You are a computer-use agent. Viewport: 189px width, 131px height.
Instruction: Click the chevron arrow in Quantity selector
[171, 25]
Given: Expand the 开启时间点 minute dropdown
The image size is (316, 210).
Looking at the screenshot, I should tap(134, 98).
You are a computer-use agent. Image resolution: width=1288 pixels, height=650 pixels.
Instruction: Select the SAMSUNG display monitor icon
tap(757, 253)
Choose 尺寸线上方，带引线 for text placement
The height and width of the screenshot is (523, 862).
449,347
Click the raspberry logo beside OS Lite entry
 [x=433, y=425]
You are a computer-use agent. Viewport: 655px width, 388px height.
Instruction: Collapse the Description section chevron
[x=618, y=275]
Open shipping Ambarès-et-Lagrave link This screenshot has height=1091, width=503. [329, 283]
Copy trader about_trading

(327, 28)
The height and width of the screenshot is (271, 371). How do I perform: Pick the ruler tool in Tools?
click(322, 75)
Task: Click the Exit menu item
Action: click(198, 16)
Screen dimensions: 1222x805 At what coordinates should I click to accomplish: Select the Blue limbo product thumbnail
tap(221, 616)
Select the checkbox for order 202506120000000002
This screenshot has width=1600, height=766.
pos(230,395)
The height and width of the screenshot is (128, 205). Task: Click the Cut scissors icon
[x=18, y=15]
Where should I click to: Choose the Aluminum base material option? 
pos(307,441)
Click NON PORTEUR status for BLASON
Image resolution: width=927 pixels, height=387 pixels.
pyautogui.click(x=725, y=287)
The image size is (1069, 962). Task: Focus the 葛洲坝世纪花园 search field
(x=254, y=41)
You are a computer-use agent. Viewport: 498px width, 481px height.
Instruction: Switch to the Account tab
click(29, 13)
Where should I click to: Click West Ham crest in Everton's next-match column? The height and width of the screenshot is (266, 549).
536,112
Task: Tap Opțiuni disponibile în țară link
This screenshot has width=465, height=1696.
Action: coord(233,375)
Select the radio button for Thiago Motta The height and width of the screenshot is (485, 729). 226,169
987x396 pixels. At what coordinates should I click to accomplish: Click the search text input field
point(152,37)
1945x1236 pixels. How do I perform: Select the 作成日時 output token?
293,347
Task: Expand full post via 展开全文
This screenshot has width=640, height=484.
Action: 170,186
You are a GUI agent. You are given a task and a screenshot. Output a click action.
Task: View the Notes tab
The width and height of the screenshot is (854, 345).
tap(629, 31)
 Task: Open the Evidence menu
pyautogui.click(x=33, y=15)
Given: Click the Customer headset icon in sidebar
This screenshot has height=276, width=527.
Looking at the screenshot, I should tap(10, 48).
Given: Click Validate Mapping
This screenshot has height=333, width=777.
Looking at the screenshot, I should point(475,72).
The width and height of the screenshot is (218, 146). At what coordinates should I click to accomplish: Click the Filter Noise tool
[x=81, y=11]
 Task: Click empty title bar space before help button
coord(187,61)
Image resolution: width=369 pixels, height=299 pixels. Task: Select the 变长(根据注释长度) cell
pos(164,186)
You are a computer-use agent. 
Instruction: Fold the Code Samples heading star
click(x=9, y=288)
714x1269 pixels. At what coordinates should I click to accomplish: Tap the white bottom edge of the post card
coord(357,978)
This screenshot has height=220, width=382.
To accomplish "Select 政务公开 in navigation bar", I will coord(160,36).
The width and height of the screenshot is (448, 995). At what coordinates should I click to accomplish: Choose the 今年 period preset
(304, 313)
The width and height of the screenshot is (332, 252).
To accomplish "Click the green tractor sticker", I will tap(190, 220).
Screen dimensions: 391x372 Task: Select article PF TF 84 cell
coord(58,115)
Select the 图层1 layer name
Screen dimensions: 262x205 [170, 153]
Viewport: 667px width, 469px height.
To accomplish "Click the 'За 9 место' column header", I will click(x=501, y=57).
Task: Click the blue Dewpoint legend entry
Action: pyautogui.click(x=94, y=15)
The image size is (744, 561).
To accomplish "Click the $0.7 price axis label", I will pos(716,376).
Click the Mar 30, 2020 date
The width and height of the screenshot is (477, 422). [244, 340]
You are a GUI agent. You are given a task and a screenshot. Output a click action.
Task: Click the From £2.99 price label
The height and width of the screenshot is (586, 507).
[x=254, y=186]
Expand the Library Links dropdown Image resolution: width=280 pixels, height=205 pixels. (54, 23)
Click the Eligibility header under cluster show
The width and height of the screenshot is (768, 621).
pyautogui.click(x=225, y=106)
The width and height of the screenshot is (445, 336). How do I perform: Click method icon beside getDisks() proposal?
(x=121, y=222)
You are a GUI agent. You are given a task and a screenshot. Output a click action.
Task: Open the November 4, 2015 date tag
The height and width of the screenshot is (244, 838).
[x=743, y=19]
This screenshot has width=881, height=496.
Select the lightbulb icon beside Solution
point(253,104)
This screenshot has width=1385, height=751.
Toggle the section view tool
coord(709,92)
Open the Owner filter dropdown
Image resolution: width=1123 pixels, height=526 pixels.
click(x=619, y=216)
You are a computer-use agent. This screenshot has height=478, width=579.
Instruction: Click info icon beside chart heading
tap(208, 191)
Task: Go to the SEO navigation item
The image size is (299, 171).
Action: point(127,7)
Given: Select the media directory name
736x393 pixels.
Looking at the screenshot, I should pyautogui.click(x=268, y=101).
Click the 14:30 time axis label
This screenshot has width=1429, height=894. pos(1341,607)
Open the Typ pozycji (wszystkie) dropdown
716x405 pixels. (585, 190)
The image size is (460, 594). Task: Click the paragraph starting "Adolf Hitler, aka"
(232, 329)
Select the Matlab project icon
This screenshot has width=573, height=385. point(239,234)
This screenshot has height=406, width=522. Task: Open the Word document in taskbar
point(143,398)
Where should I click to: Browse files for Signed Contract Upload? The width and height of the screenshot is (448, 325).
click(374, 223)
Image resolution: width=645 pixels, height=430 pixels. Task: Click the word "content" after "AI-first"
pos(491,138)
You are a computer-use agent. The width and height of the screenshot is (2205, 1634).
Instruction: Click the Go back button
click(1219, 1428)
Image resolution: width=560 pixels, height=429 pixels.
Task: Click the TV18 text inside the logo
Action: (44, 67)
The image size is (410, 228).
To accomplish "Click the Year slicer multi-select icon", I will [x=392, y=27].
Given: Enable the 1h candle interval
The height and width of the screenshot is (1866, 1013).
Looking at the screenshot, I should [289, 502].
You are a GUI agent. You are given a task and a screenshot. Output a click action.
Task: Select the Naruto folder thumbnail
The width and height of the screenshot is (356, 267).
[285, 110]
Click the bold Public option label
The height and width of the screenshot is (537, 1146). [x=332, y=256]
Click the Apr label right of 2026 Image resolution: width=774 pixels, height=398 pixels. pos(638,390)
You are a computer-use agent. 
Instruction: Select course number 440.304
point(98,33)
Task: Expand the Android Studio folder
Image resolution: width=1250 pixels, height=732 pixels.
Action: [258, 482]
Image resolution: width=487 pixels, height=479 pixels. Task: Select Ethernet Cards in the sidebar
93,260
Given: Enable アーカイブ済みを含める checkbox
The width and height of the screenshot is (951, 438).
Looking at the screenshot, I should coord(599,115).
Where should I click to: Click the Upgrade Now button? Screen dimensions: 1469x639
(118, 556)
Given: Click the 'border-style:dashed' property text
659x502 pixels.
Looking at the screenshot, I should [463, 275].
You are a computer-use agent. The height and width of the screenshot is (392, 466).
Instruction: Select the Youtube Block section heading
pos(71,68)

- [Required action]: If a line in the material above contains "price", show that line.

- [Response box]:
To accomplish "Click the $0.7 price axis label", I will pos(716,376).
Task: Click the From £2.99 price label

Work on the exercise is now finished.